*Available records:*
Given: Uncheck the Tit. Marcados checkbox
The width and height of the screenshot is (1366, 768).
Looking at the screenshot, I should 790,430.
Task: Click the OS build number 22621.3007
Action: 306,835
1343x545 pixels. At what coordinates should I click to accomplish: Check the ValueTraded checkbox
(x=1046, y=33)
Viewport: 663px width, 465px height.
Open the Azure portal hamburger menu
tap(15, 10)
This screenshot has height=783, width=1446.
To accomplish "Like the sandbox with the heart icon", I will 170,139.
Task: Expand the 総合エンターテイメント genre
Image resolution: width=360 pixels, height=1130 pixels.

*Task goal:* Lay out the rows above as a two-column Markdown table headed Number and Text, with each line numbered in order and any blank lines left out.

*Output for this exercise:*
| Number | Text |
|---|---|
| 1 | Given: Uncheck the Tit. Marcados checkbox |
| 2 | The width and height of the screenshot is (1366, 768). |
| 3 | Looking at the screenshot, I should 790,430. |
| 4 | Task: Click the OS build number 22621.3007 |
| 5 | Action: 306,835 |
| 6 | 1343x545 pixels. At what coordinates should I click to accomplish: Check the ValueTraded checkbox |
| 7 | (x=1046, y=33) |
| 8 | Viewport: 663px width, 465px height. |
| 9 | Open the Azure portal hamburger menu |
| 10 | tap(15, 10) |
| 11 | This screenshot has height=783, width=1446. |
| 12 | To accomplish "Like the sandbox with the heart icon", I will 170,139. |
| 13 | Task: Expand the 総合エンターテイメント genre |
| 14 | Image resolution: width=360 pixels, height=1130 pixels. |